The Jerusalem Question
A brief history of the role of Jerusalem in the peace process.
Barak and Arafat
Following the tenure of Netanyahu, the Labor party returned to power, determined to make up for the time and trust that had been lost. In July of 2000, Labor Prime Minister Ehud Barak met with Yasser Arafat and American President Bill Clinton to discuss final status issues. The future of Jerusalem figured prominently in their discussions, and, as the days wore on, became an impassable source of disagreement.
On day seven, the American delegation proposed a plan that ran along similar lines to the Beilin-Abu Mazen agreement but offered specific ideas regarding the Old City. According to this proposal, the Old City would be under Israeli sovereignty but administration of the Jewish and Armenian quarters would fall to Israel while administration of the Muslim and Christian quarters would fall to the Palestinians, and that the Haram al-Sharif would be under Israeli sovereignty but with Muslim (eventually Palestinian) control, with a Palestinian flag flying over it but equal prayer rights for Jews. Prime Minister Barak indicated that he would be ready to enter into such an agreement, but Yasser Arafat refused.
President Clinton, undeterred, came forth with an even more far-reaching proposal, offering functional Palestinian jurisdiction in some of Jerusalem's internal neighborhoods and full sovereignty in neighborhoods on the periphery. Still Arafat was unsatisfied. "The Egyptians got back every last inch of Sinai," he is said to have asked, "why should I give up Jerusalem?"
Of course, Jerusalem was not the only issue on the table. The division of the West Bank and the access to important water supplies contributed to Arafat's decision. Arafat was often blamed for the failure of these negotiations--even by Clinton himself--but Beilin was among those who rejected this view. "The mistake was to put all the blame on Arafat, not only because he did not deserve it," Beilin said. "Maybe he deserved part and maybe it is true that the Palestinians did not initiate ideas, but itwas a tactical mistake to put all the blame on one side."
Six months later Clinton, weeks from the end of his term, the al-Aqsa Intifida already begun, brought together an Israeli delegation and a Palestinian delegation and tried once more for a peaceful resolution. According to this plan, Palestinians would be given sovereignty over Palestinian areas and Israelis would retain sovereignty over the Israeli areas. This would apply to the Old City as well, with the Palestinians controlling the Haram al-Sharif and the Israelis controlling the Western Wall and its associated sacred areas. Barak agreed to the proposal, with the exception of those parts of it pertaining to the Temple Mount. Arafat, however, once again said no. By this point it made no difference--both Israeli and Palestinian public support for the process had been lost.

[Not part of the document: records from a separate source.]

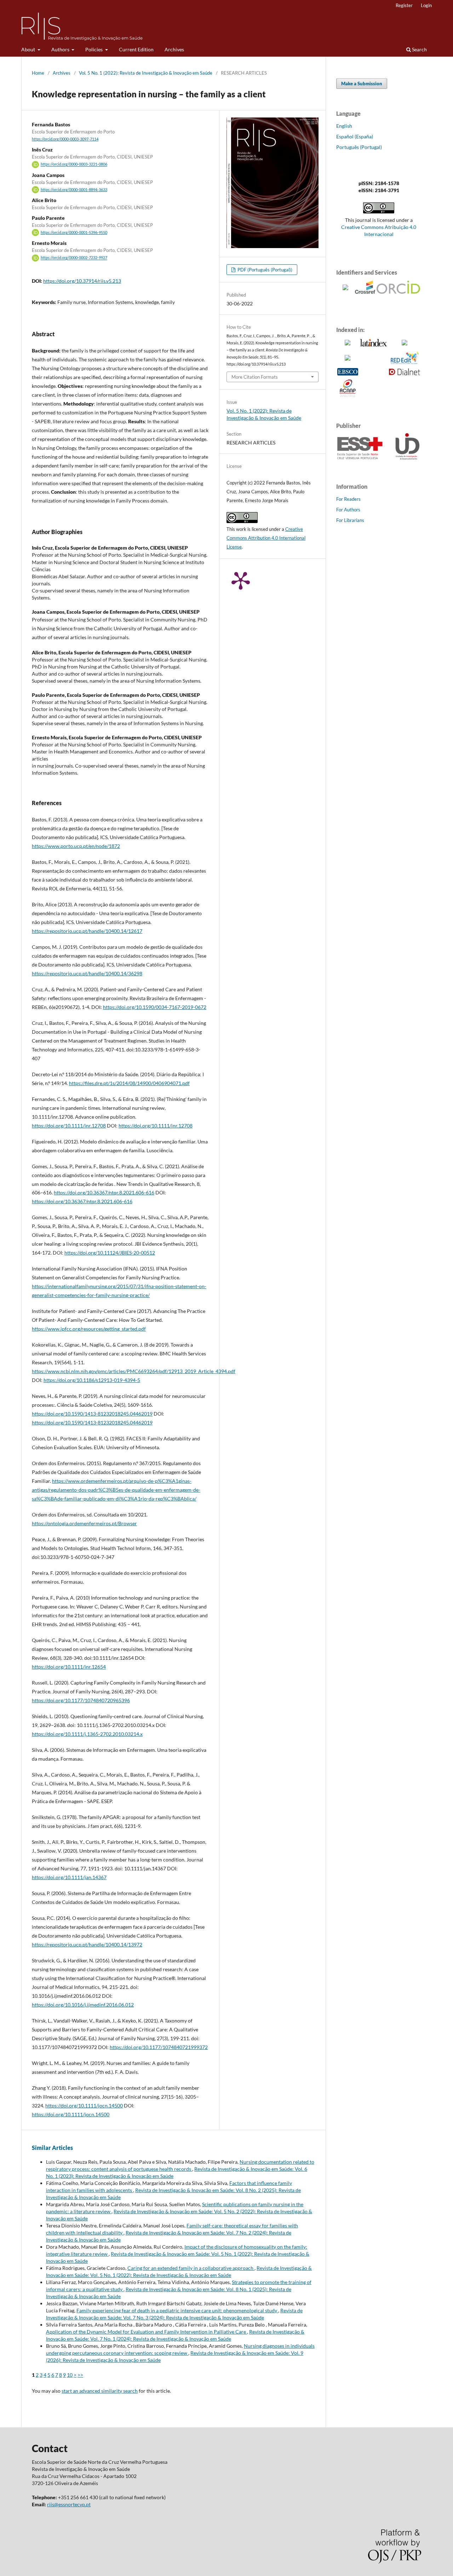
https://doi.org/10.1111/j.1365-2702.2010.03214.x (87, 1734)
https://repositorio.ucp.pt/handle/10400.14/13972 (87, 1944)
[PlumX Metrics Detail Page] (240, 580)
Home (38, 73)
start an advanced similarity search (100, 2391)
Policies (94, 49)
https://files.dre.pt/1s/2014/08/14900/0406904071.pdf (129, 1083)
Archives (174, 49)
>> (80, 2375)
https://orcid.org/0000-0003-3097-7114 (65, 139)
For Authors (348, 509)
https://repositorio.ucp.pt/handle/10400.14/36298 (87, 973)
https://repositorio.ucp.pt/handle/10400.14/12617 (87, 931)
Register (404, 5)
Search (419, 49)
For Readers (348, 499)
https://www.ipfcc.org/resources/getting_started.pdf (89, 1329)
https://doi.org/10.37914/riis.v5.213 (82, 281)
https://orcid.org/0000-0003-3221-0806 (74, 164)
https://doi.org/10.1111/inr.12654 (69, 1667)
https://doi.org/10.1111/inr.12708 (69, 1126)
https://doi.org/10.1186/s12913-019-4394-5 (92, 1380)
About (28, 49)
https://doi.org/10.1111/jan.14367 (69, 1877)
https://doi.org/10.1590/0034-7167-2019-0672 (154, 1007)
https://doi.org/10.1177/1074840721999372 (159, 2047)
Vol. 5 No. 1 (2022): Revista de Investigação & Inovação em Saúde (145, 73)
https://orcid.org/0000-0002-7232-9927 (74, 258)
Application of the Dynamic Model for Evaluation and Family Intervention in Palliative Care (146, 2332)
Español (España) (354, 136)
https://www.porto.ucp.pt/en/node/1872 (76, 846)
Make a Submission (361, 83)
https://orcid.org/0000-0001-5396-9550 (74, 232)
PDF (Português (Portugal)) (264, 269)
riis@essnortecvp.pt (69, 2504)
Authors (60, 49)
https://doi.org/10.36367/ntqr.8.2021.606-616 (104, 1192)
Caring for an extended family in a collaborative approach (190, 2268)
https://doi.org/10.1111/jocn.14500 (84, 2105)
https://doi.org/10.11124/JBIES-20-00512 (109, 1253)
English (344, 126)
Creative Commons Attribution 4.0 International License (265, 538)
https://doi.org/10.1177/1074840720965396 (81, 1700)
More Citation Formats (254, 377)
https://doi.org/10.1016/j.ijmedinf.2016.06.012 (83, 2005)
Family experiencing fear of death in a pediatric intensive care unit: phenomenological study (177, 2310)
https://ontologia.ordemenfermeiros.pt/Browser (84, 1523)
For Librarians (350, 520)
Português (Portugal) (359, 147)
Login (426, 5)
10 (70, 2375)
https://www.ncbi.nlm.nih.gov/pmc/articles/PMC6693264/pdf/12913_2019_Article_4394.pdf (133, 1371)
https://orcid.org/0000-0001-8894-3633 (74, 190)
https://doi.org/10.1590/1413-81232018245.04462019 (92, 1414)
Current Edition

The years of the Second Intifada conflict were bloody and disheartening. But the death of Yasser Arafat and the emergence of Kadima seemed to create new hopes for peace. Then, with Netanyahu’s appointment to Prime Minisiter in 2009, the status of Jerusalem again seemed to be off the bargaining table. Prime Minister Netanyahu has stated that Israeli sovereignty over an undivided Jerusalem is not up for debate. Still, should the negotiations about Jerusalem’s status resume, there are several possibilities for Jerusalem's future: divided sovereignty over the entire city, favored by the Palestinians; Israeli sovereignty with concessions in the West Bank, proposed during Netanyahu's first tenure; the Borough System, first proposed by former mayor of Jerusalem Teddy Kollek almost thirty years ago, which gives greater administrative powers to administrative councils, granting the Palestinians substantial autonomy while ensuring continued Israeli sovereignty and; limited Palestinian sovereignty, along the lines of the Beilin-Abu Mazen plan.